What to work on: Swap each "GUI agent" in these lines for "desktop assistant" and give all the lines again with nothing else changed.

Provided material:
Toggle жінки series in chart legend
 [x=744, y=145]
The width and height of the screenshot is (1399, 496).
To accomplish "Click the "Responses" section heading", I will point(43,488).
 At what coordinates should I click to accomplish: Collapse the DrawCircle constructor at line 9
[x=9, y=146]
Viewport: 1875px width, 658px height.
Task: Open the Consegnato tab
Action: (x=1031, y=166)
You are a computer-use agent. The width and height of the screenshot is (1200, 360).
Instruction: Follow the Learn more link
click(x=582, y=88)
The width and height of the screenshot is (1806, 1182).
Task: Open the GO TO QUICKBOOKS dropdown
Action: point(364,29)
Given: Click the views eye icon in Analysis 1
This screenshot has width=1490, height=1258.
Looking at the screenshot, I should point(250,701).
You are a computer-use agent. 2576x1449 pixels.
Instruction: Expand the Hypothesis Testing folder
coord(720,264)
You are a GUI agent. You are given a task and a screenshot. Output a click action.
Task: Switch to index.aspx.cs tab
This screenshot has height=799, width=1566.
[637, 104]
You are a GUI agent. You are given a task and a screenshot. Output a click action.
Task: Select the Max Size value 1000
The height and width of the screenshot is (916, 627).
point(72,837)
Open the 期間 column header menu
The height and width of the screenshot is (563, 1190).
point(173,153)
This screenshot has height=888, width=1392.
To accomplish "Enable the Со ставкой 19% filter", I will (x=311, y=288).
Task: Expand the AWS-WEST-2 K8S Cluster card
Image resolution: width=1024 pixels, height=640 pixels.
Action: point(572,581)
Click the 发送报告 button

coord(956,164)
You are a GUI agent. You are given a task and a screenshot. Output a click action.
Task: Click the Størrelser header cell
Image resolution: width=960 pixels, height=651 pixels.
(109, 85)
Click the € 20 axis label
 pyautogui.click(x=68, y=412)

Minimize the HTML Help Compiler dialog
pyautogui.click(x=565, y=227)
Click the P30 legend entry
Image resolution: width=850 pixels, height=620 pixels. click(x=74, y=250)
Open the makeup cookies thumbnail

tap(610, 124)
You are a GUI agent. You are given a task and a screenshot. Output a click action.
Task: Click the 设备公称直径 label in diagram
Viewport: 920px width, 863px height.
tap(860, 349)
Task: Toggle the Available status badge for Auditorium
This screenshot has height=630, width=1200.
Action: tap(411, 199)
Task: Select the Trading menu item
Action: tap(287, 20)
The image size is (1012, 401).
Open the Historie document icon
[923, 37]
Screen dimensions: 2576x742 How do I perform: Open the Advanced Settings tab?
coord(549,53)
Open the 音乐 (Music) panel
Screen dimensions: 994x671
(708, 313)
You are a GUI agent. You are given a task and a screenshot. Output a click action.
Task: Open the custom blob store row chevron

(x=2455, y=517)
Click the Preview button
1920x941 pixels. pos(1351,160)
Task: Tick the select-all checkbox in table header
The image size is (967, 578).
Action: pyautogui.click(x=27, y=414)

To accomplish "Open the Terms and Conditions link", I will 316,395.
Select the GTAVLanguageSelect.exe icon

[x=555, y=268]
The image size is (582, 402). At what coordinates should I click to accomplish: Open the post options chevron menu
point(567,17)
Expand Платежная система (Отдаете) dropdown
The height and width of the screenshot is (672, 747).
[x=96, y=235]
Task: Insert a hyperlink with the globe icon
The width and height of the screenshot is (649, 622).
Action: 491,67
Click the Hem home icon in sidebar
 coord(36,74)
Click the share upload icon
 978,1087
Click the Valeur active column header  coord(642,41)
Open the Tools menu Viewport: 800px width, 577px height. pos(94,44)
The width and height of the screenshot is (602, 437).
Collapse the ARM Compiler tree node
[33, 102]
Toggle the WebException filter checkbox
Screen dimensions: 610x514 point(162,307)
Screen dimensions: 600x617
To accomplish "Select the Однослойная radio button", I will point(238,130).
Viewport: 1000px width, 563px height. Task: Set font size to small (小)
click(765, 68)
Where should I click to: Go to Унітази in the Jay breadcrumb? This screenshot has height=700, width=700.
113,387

Finished exercise:
Toggle жінки series in chart legend
 [x=744, y=145]
The width and height of the screenshot is (1399, 496).
To accomplish "Click the "Responses" section heading", I will point(43,488).
 At what coordinates should I click to accomplish: Collapse the DrawCircle constructor at line 9
[x=9, y=146]
Viewport: 1875px width, 658px height.
Task: Open the Consegnato tab
Action: (x=1031, y=166)
You are a computer-use agent. The width and height of the screenshot is (1200, 360).
Instruction: Follow the Learn more link
click(x=582, y=88)
The width and height of the screenshot is (1806, 1182).
Task: Open the GO TO QUICKBOOKS dropdown
Action: point(364,29)
Given: Click the views eye icon in Analysis 1
This screenshot has width=1490, height=1258.
Looking at the screenshot, I should point(250,701).
You are a computer-use agent. 2576x1449 pixels.
Instruction: Expand the Hypothesis Testing folder
coord(720,264)
You are a desktop assistant. You are given a task and a screenshot. Output a click action.
Task: Switch to index.aspx.cs tab
This screenshot has height=799, width=1566.
[637, 104]
You are a desktop assistant. You are given a task and a screenshot. Output a click action.
Task: Select the Max Size value 1000
The height and width of the screenshot is (916, 627).
point(72,837)
Open the 期間 column header menu
The height and width of the screenshot is (563, 1190).
point(173,153)
This screenshot has height=888, width=1392.
To accomplish "Enable the Со ставкой 19% filter", I will (x=311, y=288).
Task: Expand the AWS-WEST-2 K8S Cluster card
Image resolution: width=1024 pixels, height=640 pixels.
Action: point(572,581)
Click the 发送报告 button

coord(956,164)
You are a desktop assistant. You are given a task and a screenshot. Output a click action.
Task: Click the Størrelser header cell
Image resolution: width=960 pixels, height=651 pixels.
(109, 85)
Click the € 20 axis label
 pyautogui.click(x=68, y=412)

Minimize the HTML Help Compiler dialog
pyautogui.click(x=565, y=227)
Click the P30 legend entry
Image resolution: width=850 pixels, height=620 pixels. click(x=74, y=250)
Open the makeup cookies thumbnail

tap(610, 124)
You are a desktop assistant. You are given a task and a screenshot. Output a click action.
Task: Click the 设备公称直径 label in diagram
Viewport: 920px width, 863px height.
tap(860, 349)
Task: Toggle the Available status badge for Auditorium
This screenshot has height=630, width=1200.
Action: tap(411, 199)
Task: Select the Trading menu item
Action: tap(287, 20)
The image size is (1012, 401).
Open the Historie document icon
[923, 37]
Screen dimensions: 2576x742 How do I perform: Open the Advanced Settings tab?
coord(549,53)
Open the 音乐 (Music) panel
Screen dimensions: 994x671
(708, 313)
You are a desktop assistant. You are given a task and a screenshot. Output a click action.
Task: Open the custom blob store row chevron

(x=2455, y=517)
Click the Preview button
1920x941 pixels. pos(1351,160)
Task: Tick the select-all checkbox in table header
The image size is (967, 578).
Action: pyautogui.click(x=27, y=414)

To accomplish "Open the Terms and Conditions link", I will 316,395.
Select the GTAVLanguageSelect.exe icon

[x=555, y=268]
The image size is (582, 402). At what coordinates should I click to accomplish: Open the post options chevron menu
point(567,17)
Expand Платежная система (Отдаете) dropdown
The height and width of the screenshot is (672, 747).
[x=96, y=235]
Task: Insert a hyperlink with the globe icon
The width and height of the screenshot is (649, 622).
Action: 491,67
Click the Hem home icon in sidebar
 coord(36,74)
Click the share upload icon
 978,1087
Click the Valeur active column header  coord(642,41)
Open the Tools menu Viewport: 800px width, 577px height. pos(94,44)
The width and height of the screenshot is (602, 437).
Collapse the ARM Compiler tree node
[33, 102]
Toggle the WebException filter checkbox
Screen dimensions: 610x514 point(162,307)
Screen dimensions: 600x617
To accomplish "Select the Однослойная radio button", I will point(238,130).
Viewport: 1000px width, 563px height. Task: Set font size to small (小)
click(765, 68)
Where should I click to: Go to Унітази in the Jay breadcrumb? This screenshot has height=700, width=700.
113,387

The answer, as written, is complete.